E il nome del complesso doveva riassumere in modo semplice il concetto di questa musica viscerale e vigorosa, senza finezze intellettuali a frenare l’assalto del trio: ecco spiegato perché la scelta ricadde su Tank, nome tanto semplice quanto inequivocabile.

 

Tank prima formazione

In assetto di guerra. La prima, storica line-up (da sinistra a destra): Algy Ward, Mark Brabbs e Peter Brabbs.

 

 

Chi ben comincia…

 

Facendo proprio questo originalissimo detto, i Panzer UK si appoggiarono ai membri e ai manager dei Motorhead per esordire sulla breve distanza: il debutto sul palco avvenne in compagnia delle Girlschool e sotto l’egida della Kamaflage (tanto per rimanere in tema militaresco) venne sparato il primo singolo. Quale miglior pezzo d’artiglieria se non usare il trittico “Don’t Walk Away”/“Hammer On”/”Shellshock” come biglietto da visita: questo non era il solito boogie metal o l’ennesimo plettraggio compulsivo ma un fuoco di sbarramento rilasciato dalla sei corde di Peter, dal pestaggio di Mark e dalla voce da mastino schiumante di Algy.

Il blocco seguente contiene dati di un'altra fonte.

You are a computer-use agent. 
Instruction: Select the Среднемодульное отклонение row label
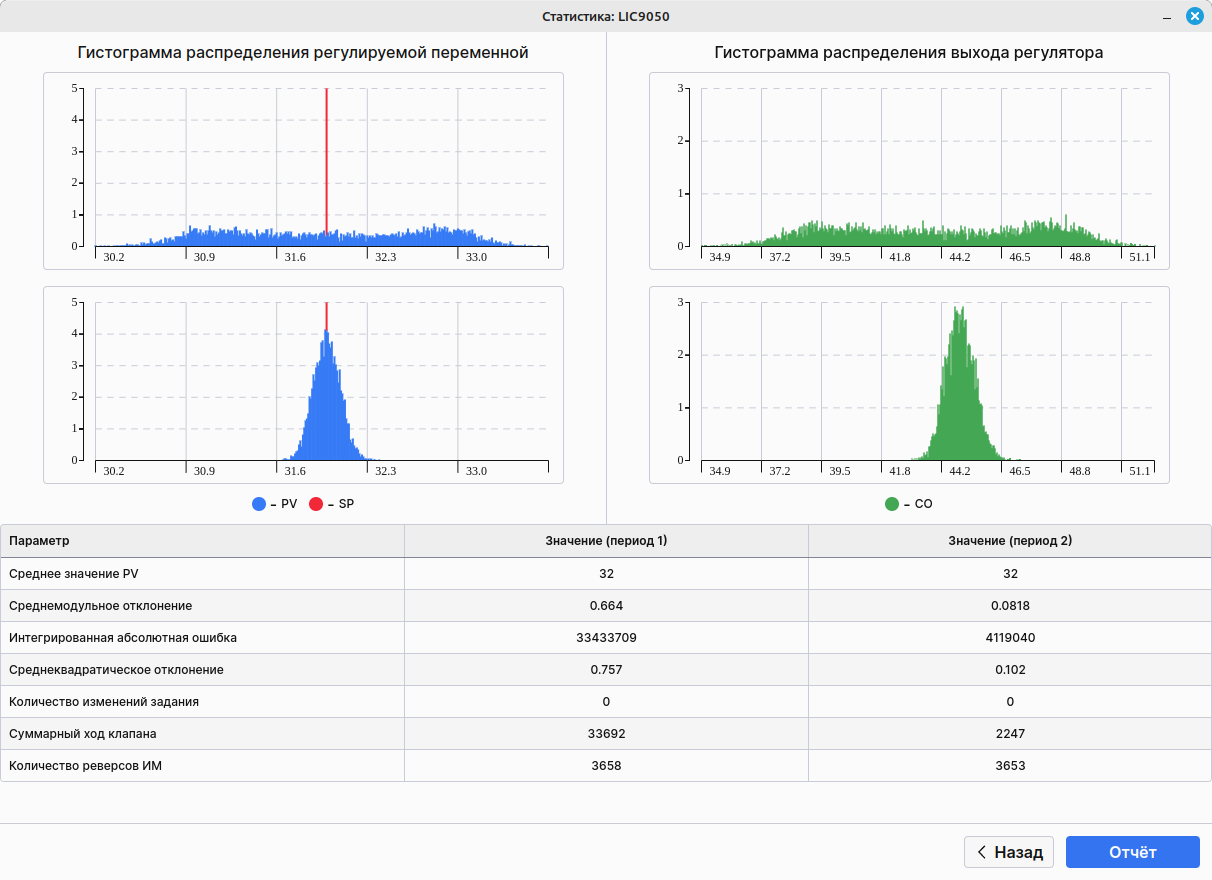(100, 606)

Il punk si avvinghiava allo spirito hard’n’roll, entrambi stretti nella morsa d’acciaio delle ritmiche heavy metal.

D’altronde, per quanto i Tank fossero ricondotti al filone della nuova ondata britannica, Ward era sempre stato poco incline alle catalogazioni, ribadendo la sua indipendenza alle mode con parole pesanti… fino a mandare a quel paese alcuni nomi importanti del movimento!

Un attacco non fine a se stesso ma piuttosto la voglia di esprimere la propria libertà di suonare senza le briglie dei generi, componendo ciò che più sentiva e gradiva senza pressioni commerciali (che è poi il concetto che dovrebbe stare a base della musica stessa).

 

Non sono mai stato un punk, non sono un metallaro: sono uno che ascolta quello che vuole. E sono uno che ha attitudine”. Algy Ward

 

 

First Strike

 

Filth Hounds Of Hades cover

 

 

La reazione chimica tra correnti musicali innescata nei Tank diede nuova linfa vitale al crossover, generando quel groove bastardo che altre band della NWOBHM avevano solo abbozzato: gli ascoltatori percepirono il genio, la forza di questa l’alchimia finalmente compiuta e riuscita, e risposero con entusiasmo alla chiamata.

La miccia era stata accesa ed ora veniva il momento di scatenare tutto l’arsenale nella guisa di “Filth Hounds Of Hades”, debut album del 1982 prodotto da “Fast” Eddie Clarke dei Motörhead. Fin dalla copertina, grezza ma enfatica, si chiariva la forza abrasiva del trio: tre lupi, tre musicisti, erigevano una colata lavica di riff mai troppo sciatti che mantenevano una certa primitiva melodia degna di un vero proprio inno guerresco.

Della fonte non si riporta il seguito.